- Document passage:
A solitary lighthouse standing in dense ocean fog, its beam quietly angled off into the mist, evoking subtle misalignment, autonomous guidance, and quiet uncertainty.

Designing the Failure Script

A colleague at another company recently forwarded me an email their AI assistant had summarized before they read it.

The assistant interpreted the sender’s tone as passive-aggressive. It wasn’t wildly wrong, just wrong enough to change the trajectory of the conversation. A rushed request for updates suddenly read like frustration instead of urgency.

That interpretation shaped everything that followed.

The project lead escalated communication. HR was looped in later “just to be safe.” By the end of the week, a normal production bottleneck had acquired emotional weight nobody originally intended.

There was no obvious failure point. The system nudged the situation in the wrong direction early enough that every downstream action inherited the mistake.

I keep thinking about that story because it feels increasingly representative of how AI systems fail. Not catastrophically. Not visibly. Slightly off-course, in ways that compound. And I’m not sure the design industry has fully adjusted to the implications yet.

For years, most UX failures were easy to locate. A broken flow. A confusing navigation structure. A missing affordance. The user hit friction, recognized it, and either recovered or abandoned the task.

Autonomous systems create a different category of failure entirely.

The problem isn’t that the output is wrong. The problem is that the system acts too early on an assumption that hasn’t been verified. That shifts the burden on the user. Instead of deciding what to do, users increasingly have to inspect what the system already decided on their behalf. The interaction becomes less directive and more forensic.

You can see this everywhere now: AI summaries that subtly shift tone, scheduling agents that rearrange priorities incorrectly, writing tools that flatten nuance, image systems that “fix” things nobody asked to fix. Individually, these moments feel minor. But once systems begin chaining actions together, small interpretive errors stop behaving like isolated mistakes. They become operational drift.

Drift is harder to detect than failure. A broken product announces itself. Drift often looks like the product still working.

Most current AI UX patterns still treat these situations like traditional software errors. They optimize for prevention, correction, and explanation. But the actual design challenge is more uncomfortable than that.

The real question is how much initiative a system should take before a human re-enters the loop.

That tension matters because every obvious solution introduces a tradeoff. More preview slows the experience until autonomy loses its value. More interruption turns the product into a permission-request machine. More reversibility weakens confidence because everything starts feeling provisional. More explanation creates cognitive noise that users eventually stop reading. Designing autonomous systems feels qualitatively different from designing conventional software for exactly this reason. The work is less about flows and more about calibration, balancing initiative against certainty, with no setting that’s universally right.

- Given records:
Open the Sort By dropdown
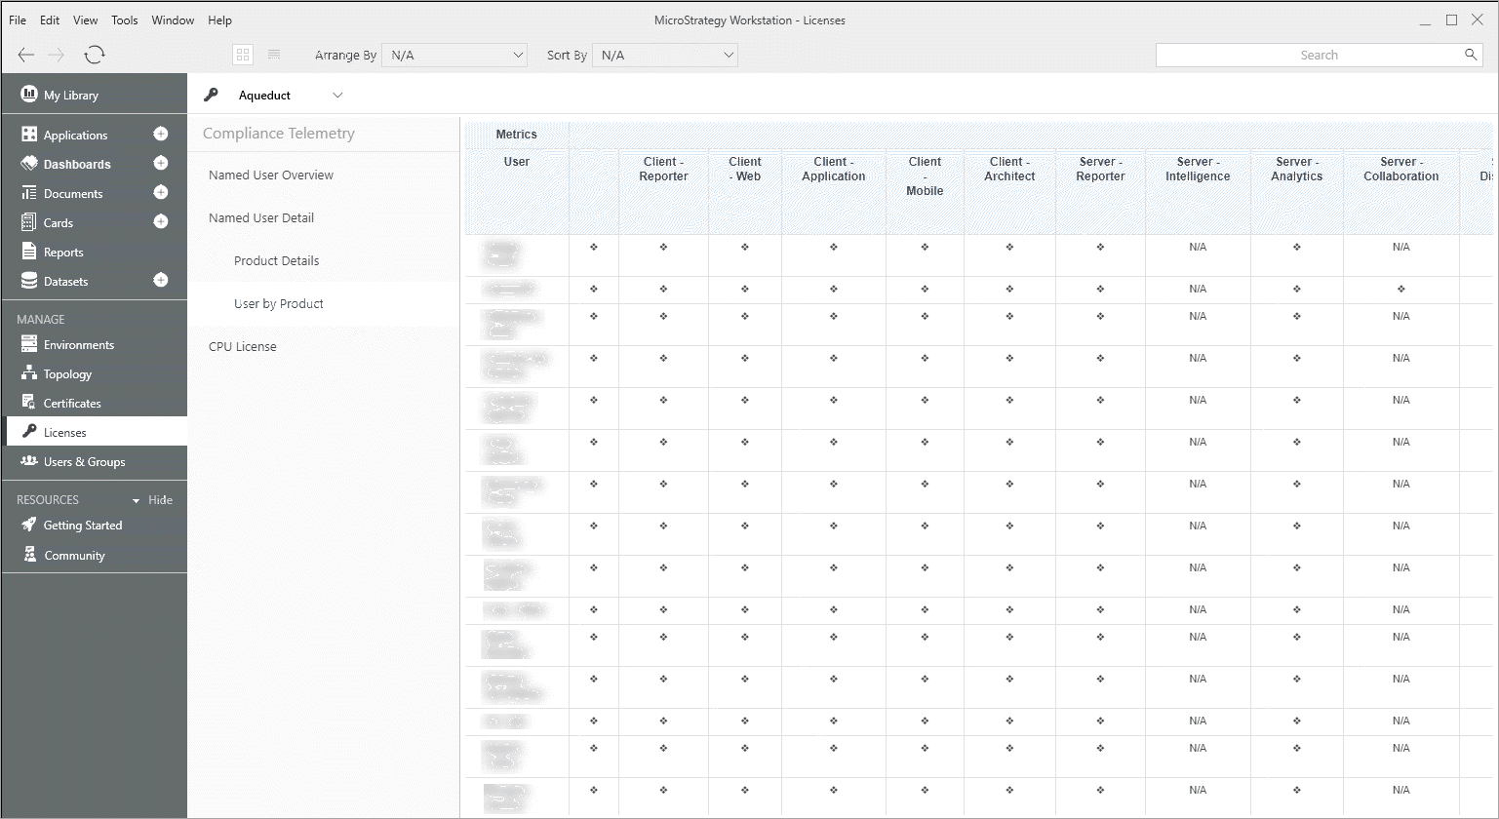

...

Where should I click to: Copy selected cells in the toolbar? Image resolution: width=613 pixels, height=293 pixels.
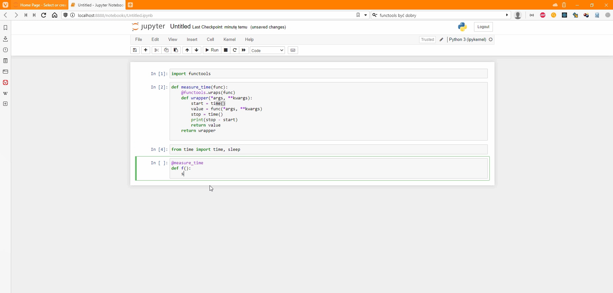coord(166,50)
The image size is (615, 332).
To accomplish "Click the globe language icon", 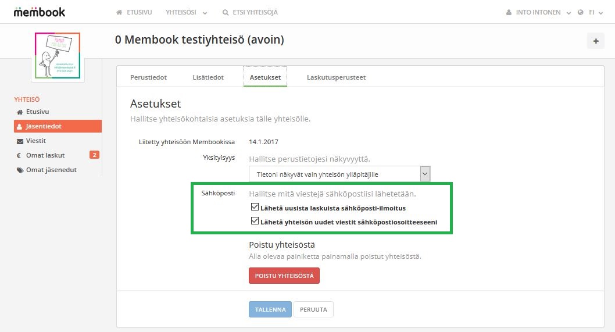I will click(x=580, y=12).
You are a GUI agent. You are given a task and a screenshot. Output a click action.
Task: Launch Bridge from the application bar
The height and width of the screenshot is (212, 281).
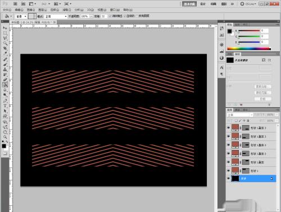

...

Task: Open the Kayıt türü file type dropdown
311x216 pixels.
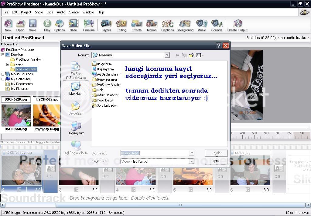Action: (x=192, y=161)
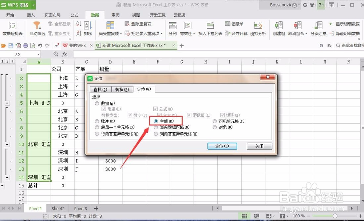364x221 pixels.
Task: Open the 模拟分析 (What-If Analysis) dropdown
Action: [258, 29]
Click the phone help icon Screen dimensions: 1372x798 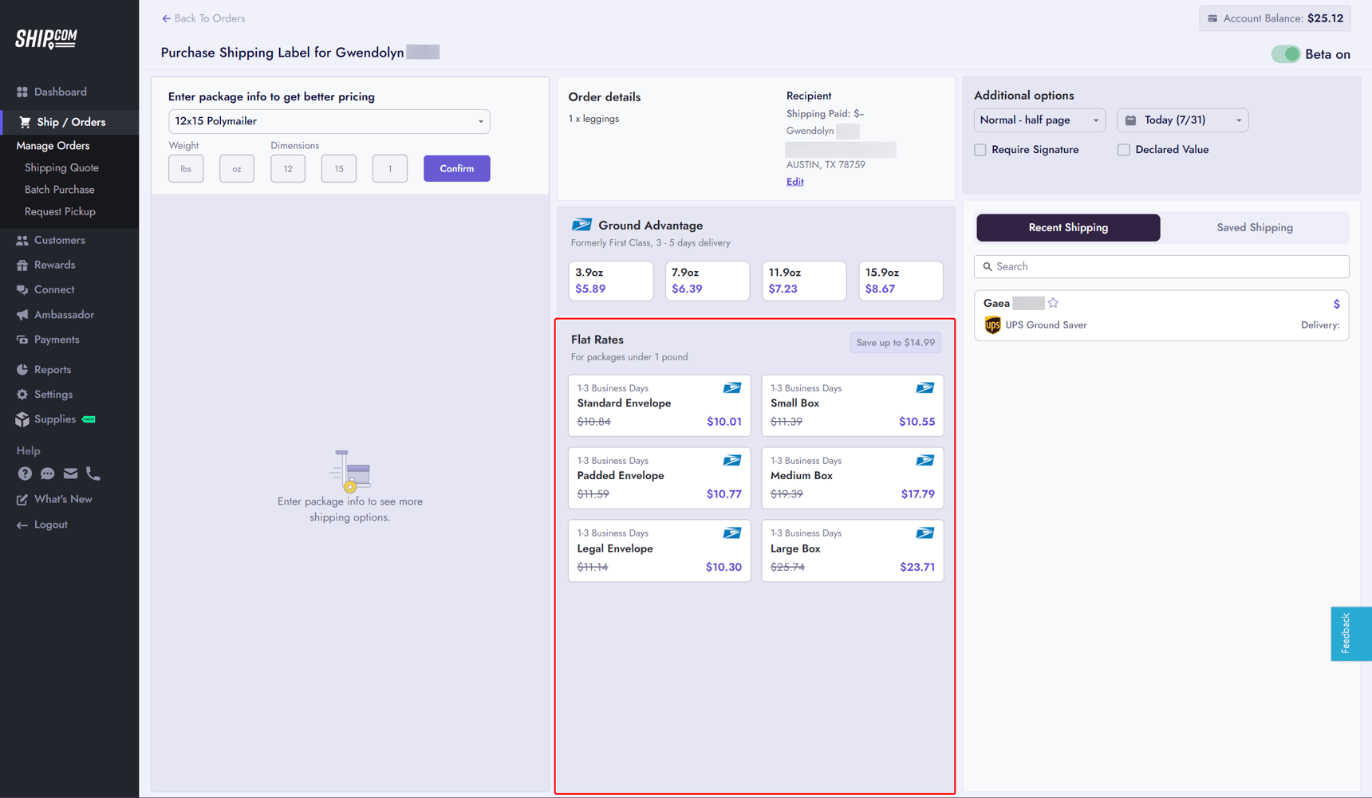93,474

- Description of the task: Could you continue the essay on designing for AI failure, picking up right after its final sentence? The listing is separate material and has no connection to the essay on designing for AI failure.

- Task answer:
This is where a lot of current AI product design still feels immature.

Many systems are optimized around whether the model can act, not whether the product has enough structural resilience once it does. That distinction matters more as multi-agent systems become normal.

Once one agent treats an incorrect assumption as truth, every downstream action becomes harder to unwind. Summaries influence prioritization, which affects scheduling, which changes communication timing, which changes how people interpret intent. The mistake accumulates socially before it accumulates technically. Because each step appears locally reasonable, the overall drift becomes surprisingly difficult to diagnose. Users don’t experience a clear error. They experience a product that has become subtly harder to trust.

Foggy railway tracks splitting subtly into diverging paths before disappearing into a bright white haze, creating a cinematic metaphor for systems drifting off-course while continuing forward.

Most teams need better language for evaluating this kind of risk. We talk about hallucinations, latency, and model quality, but those concepts don’t capture what’s happening at the interaction layer.

The more useful framing is around premature action and propagation depth.

Premature Action Rate (PAR) measures how often a system initiates meaningful action before explicit user confirmation. Not every premature action is harmful. In some contexts, proactive behaviour is the feature. But high PAR combined with weak correction patterns tends to erode trust over time in ways that don’t surface cleanly in traditional metrics.

Autonomous Error Propagation Depth (AEPD) measures how many downstream actions inherit an incorrect assumption before the user intervenes. This may become one of the defining operational metrics of autonomous products. A bad recommendation is manageable. A recommendation that silently reshapes five connected systems before anyone notices is something else entirely.

Time to Reorientation is the metric most current explainability UX misses. Teams measure how quickly users can undo an action. The harder problem is how quickly users understand what the system believed was happening, not reversibility, but rapid reconstruction of the system’s mental model. Most explainability interfaces focus on justification: here’s why the AI did this. Users often need something more basic: here’s where the system’s understanding diverged from yours. Those are fundamentally different interfaces, and most products haven’t built the second one.

When PAR and AEPD rise faster than Time to Reorientation falls, you’re shipping autonomy faster than you’re governing it.

I also think the industry is underestimating how much this changes the emotional texture of software.

Traditional interfaces waited for instruction. Autonomous systems introduce anticipation, interpretation, and initiative into the interaction itself. Products now carry a social posture, and users read it whether or not teams design for it intentionally.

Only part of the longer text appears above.